Nel centenario della nascita, sul manifesto di ieri Emanuele Trevi riconosce «fascino» e «originalità» al pensiero dello storico delle religioni Mircea Eliade. Ma non solo. «Pacifico e dichiarato il suo anticomunismo», le «tracce del fango nazista» e della «marea montante dei fascismi e dei nazismi europei» presenti in Eliade vengono definite da Trevi «lievissime», e il suo nazionalismo «uno scivolone... da imputare più a ingenuità che altro». È vero, si legge, Eliade «fu sempre reticente o troppo involuto nelle sue memorie... ma a ben vedere è il presupposto essenziale della (sua) antropologia a renderlo di fatto inservibile ad ogni ideologia fascista».
Eliade viene «sdoganato», ed è una lettura sorprendente considerato l'ostracismo della critica marxista verso Eliade e il sodale Ernst Jünger.

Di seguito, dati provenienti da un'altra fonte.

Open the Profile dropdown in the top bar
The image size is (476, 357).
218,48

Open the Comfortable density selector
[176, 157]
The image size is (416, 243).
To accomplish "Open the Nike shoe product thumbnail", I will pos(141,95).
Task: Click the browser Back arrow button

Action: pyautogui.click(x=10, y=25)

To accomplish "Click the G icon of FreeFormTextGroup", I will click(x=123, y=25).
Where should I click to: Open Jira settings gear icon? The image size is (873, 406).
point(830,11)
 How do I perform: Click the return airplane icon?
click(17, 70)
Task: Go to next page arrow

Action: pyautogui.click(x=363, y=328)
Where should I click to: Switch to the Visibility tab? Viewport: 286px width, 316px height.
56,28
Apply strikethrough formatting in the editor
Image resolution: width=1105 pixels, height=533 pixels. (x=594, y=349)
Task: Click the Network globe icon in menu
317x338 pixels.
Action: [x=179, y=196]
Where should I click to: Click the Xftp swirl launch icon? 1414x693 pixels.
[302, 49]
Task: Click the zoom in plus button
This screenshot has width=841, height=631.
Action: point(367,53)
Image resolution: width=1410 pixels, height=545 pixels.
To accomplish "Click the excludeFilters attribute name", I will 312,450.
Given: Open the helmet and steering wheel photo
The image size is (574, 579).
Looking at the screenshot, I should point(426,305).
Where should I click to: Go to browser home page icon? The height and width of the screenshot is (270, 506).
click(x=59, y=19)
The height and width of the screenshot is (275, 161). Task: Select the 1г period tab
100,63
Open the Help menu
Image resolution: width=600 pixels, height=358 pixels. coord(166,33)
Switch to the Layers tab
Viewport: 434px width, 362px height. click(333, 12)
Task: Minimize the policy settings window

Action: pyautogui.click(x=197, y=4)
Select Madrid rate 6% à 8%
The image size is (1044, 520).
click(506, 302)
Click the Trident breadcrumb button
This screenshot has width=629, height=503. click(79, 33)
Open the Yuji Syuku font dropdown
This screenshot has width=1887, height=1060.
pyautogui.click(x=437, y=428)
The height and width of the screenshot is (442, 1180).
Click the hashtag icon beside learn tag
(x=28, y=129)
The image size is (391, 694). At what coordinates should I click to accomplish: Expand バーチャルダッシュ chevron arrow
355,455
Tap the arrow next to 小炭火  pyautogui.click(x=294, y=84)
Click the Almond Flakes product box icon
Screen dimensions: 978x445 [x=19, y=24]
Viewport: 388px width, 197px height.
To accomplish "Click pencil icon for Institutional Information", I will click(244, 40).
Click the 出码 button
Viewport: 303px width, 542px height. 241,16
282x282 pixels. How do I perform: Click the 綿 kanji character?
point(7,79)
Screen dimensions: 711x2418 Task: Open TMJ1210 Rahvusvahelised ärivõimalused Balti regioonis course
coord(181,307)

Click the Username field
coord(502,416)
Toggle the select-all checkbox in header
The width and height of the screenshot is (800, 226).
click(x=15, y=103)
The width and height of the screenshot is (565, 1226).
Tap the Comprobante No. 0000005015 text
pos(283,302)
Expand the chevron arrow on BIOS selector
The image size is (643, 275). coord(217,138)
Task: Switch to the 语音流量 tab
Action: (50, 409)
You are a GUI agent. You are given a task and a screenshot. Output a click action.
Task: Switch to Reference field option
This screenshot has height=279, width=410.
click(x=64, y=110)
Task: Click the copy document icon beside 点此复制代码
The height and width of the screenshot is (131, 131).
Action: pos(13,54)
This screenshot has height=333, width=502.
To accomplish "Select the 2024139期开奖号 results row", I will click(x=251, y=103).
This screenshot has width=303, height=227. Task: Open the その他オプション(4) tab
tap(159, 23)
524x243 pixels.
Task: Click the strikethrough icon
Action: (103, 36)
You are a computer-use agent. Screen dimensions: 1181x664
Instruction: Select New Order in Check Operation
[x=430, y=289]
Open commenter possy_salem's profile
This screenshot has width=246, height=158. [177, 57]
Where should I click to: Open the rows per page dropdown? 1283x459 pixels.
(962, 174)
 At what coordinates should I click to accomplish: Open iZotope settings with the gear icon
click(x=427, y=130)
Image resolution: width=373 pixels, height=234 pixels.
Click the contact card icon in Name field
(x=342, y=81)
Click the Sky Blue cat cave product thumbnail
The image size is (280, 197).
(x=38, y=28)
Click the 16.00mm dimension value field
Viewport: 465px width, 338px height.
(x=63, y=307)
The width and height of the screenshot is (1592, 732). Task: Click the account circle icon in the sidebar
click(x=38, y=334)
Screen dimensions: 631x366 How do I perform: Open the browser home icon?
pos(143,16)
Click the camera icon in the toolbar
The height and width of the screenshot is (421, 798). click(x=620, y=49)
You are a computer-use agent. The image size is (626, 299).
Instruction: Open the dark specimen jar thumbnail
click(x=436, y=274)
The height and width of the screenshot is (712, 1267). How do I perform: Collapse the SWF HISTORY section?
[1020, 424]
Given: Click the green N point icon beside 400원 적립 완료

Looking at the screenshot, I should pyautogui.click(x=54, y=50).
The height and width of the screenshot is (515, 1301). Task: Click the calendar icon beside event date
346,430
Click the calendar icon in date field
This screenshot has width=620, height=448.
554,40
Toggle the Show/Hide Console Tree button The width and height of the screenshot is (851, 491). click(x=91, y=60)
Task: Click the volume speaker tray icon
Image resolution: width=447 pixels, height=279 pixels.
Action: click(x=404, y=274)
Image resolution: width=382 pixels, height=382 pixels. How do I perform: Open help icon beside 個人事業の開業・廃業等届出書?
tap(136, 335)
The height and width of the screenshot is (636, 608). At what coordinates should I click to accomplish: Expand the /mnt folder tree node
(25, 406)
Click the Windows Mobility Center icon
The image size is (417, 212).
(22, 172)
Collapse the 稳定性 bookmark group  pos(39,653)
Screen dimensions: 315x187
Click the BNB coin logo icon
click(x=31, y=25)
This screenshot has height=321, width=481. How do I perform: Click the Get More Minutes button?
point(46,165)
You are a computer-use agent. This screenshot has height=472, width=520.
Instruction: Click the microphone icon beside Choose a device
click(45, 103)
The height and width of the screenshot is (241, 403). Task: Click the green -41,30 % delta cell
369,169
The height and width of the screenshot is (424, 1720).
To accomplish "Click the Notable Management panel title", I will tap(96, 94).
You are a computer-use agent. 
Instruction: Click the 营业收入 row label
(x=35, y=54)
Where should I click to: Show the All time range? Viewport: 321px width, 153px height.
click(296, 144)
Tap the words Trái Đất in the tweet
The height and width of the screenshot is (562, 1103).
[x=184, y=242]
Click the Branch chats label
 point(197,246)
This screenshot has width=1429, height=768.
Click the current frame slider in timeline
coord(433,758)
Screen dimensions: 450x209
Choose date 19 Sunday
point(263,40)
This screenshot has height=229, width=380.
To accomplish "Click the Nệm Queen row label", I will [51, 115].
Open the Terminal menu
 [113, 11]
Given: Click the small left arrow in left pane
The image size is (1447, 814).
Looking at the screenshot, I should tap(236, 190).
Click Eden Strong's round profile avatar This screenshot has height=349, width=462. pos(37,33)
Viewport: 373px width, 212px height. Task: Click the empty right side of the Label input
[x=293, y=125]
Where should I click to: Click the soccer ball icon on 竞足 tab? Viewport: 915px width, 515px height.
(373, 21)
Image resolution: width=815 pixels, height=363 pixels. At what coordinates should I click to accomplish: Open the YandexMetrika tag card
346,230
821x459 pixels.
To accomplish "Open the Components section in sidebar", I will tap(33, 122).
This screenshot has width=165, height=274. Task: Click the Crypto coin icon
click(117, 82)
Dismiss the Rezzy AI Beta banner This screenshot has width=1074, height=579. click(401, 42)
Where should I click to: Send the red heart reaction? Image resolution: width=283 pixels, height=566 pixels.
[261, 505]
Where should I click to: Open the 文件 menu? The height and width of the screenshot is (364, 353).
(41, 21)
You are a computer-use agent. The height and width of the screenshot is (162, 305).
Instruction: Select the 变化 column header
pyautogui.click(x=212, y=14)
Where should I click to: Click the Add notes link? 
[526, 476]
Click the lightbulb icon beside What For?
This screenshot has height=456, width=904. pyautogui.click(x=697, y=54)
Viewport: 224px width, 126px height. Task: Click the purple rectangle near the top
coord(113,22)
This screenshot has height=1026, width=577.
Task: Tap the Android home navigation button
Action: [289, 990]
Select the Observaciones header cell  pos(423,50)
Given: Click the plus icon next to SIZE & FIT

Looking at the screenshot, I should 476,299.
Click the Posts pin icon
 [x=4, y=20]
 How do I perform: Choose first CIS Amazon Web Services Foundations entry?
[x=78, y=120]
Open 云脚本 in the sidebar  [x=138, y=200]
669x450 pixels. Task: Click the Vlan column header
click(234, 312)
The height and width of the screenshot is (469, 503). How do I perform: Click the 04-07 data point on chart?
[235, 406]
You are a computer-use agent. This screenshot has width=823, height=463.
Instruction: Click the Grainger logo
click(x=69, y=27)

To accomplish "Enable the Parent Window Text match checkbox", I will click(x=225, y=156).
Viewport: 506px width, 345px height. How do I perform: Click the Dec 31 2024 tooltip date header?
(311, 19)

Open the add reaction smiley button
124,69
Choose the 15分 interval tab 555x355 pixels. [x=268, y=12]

Ancor più sorprendente è comparare questa lettura a quella, sempre di ieri, di Adriano Sofri sulla Repubblica.
Se per Eliade le «reticenze» sul passato sono accettabili e la sua antropologia è intrinsecamente non fascista, «il silenzio (o peggio)» di Heidegger «a proposito del suo passato... è stato più penoso della stessa adesione al nazismo». Ed Essere e tempo, anziché un'opera intrinsecamente di metafisica, andrebbe forse letta in contiguità con il nazismo.
Non solo non vale per l'uno ciò che vale per l'altro, ma per Heidegger, al contrario di Eliade, la critica marxista fu — almeno sino all'uscita del libro di Victor Farias — abbastanza plaudente. Poi, mentre alcuni pensatori «progressisti» (Vattimo, Cacciari, Rovatti) hanno continuato ad apprezzarne il pensiero, la critica più militante lo ha «scaricato». E ora recupera Eliade.